* INFORMATION *
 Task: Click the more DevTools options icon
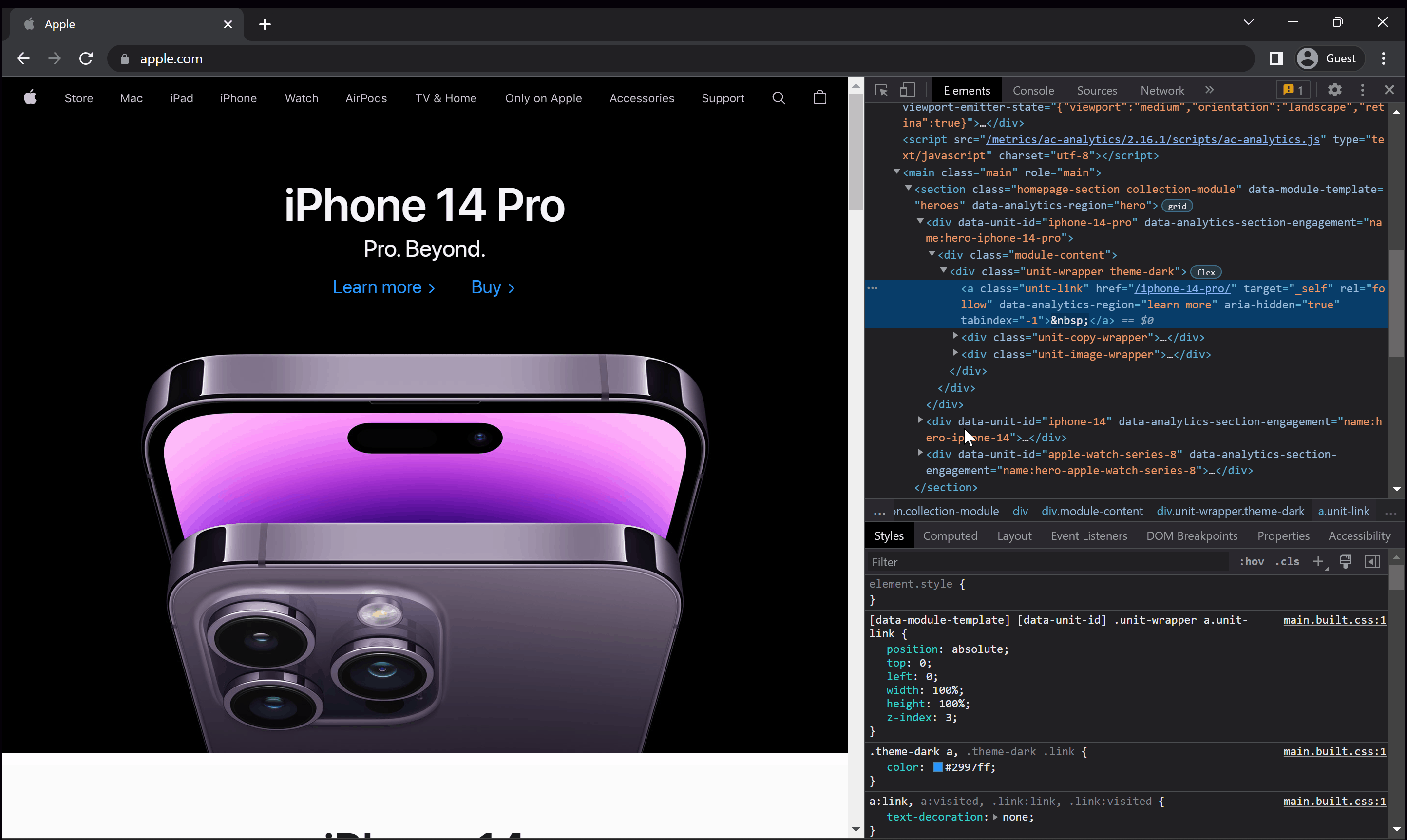(x=1363, y=90)
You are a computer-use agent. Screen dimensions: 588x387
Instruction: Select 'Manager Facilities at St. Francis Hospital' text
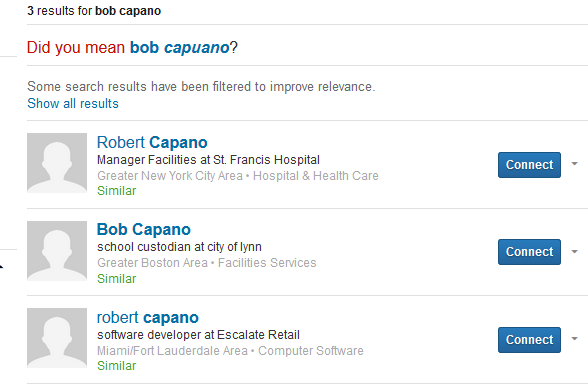(208, 160)
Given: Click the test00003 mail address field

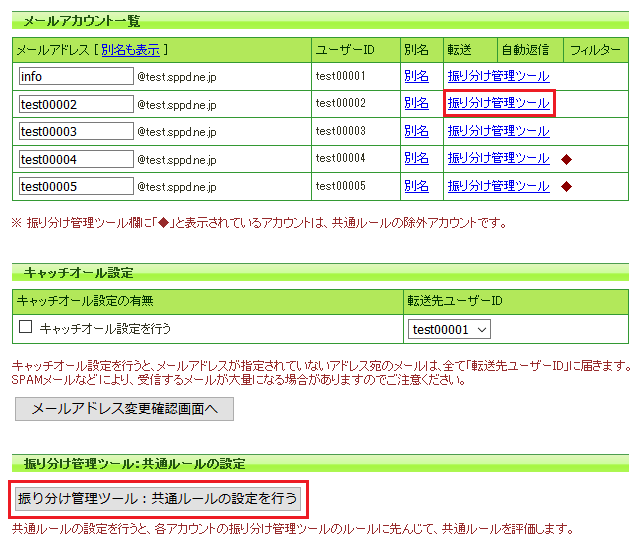Looking at the screenshot, I should pos(76,131).
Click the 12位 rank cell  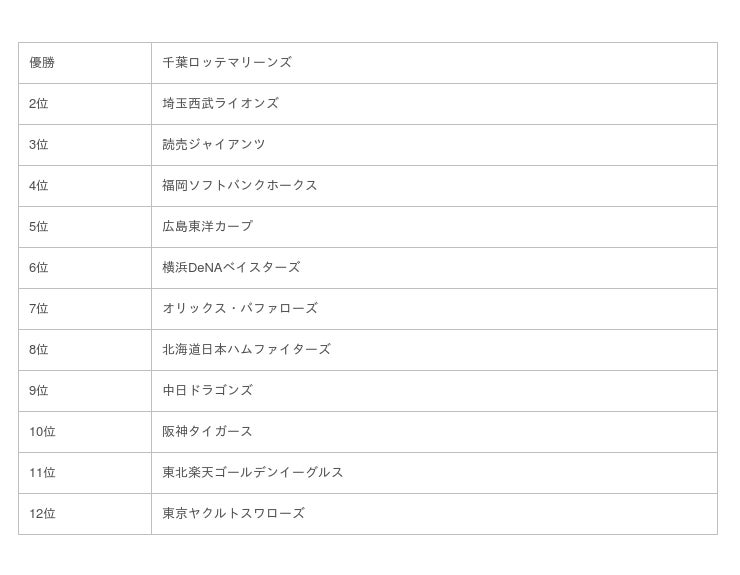click(42, 514)
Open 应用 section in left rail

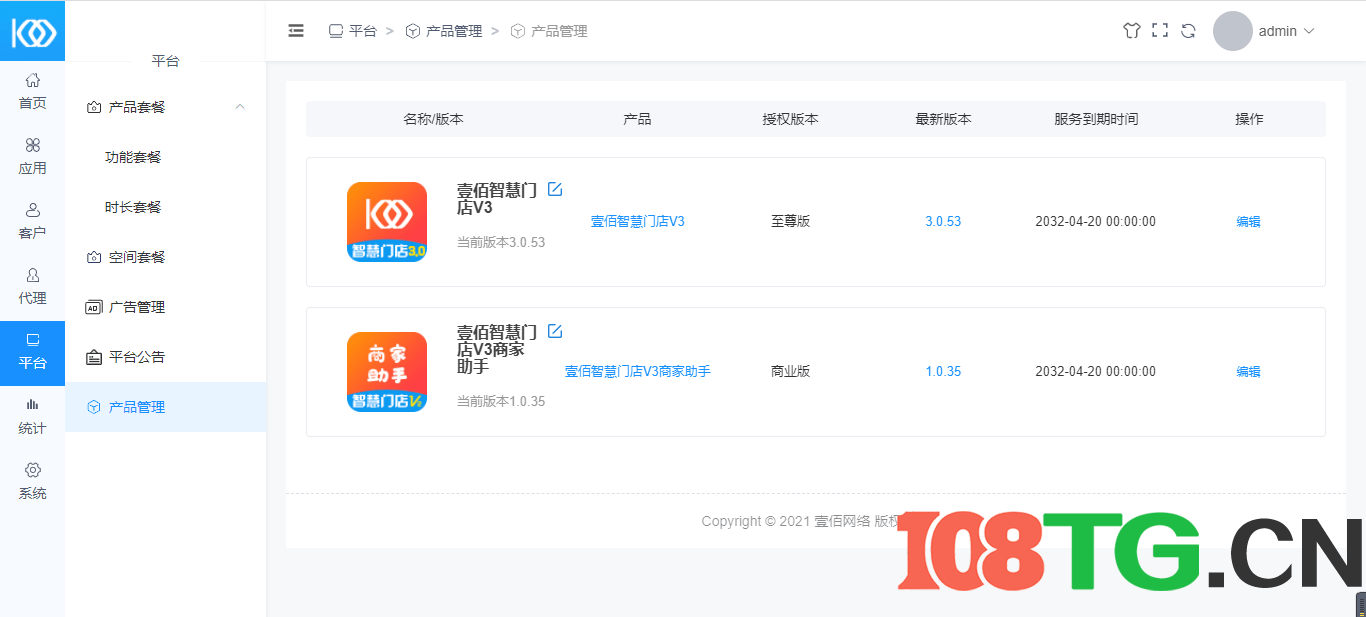(32, 156)
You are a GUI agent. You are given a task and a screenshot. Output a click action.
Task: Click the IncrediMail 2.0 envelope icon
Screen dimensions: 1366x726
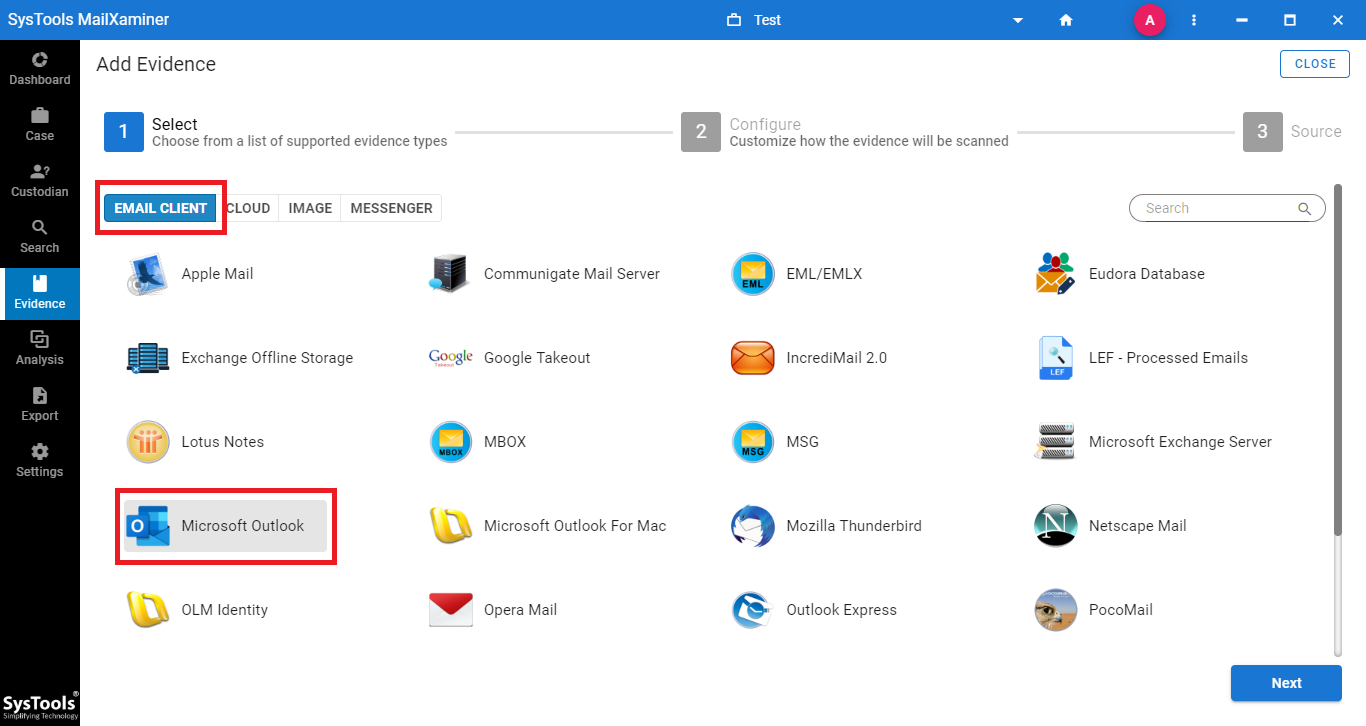click(753, 358)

* AIM OF THE EXERCISE *
Everything from the line containing "Open 应用 section in left rail" through the last line of the entries is to be output exactly as written, minus any pictures.

* ANSWER BELOW *
Open 应用 section in left rail

(32, 156)
You are a GUI agent. You are given a task and a screenshot. Output a click action.
Task: Click the IncrediMail 2.0 envelope icon
Screen dimensions: 1366x726
click(753, 358)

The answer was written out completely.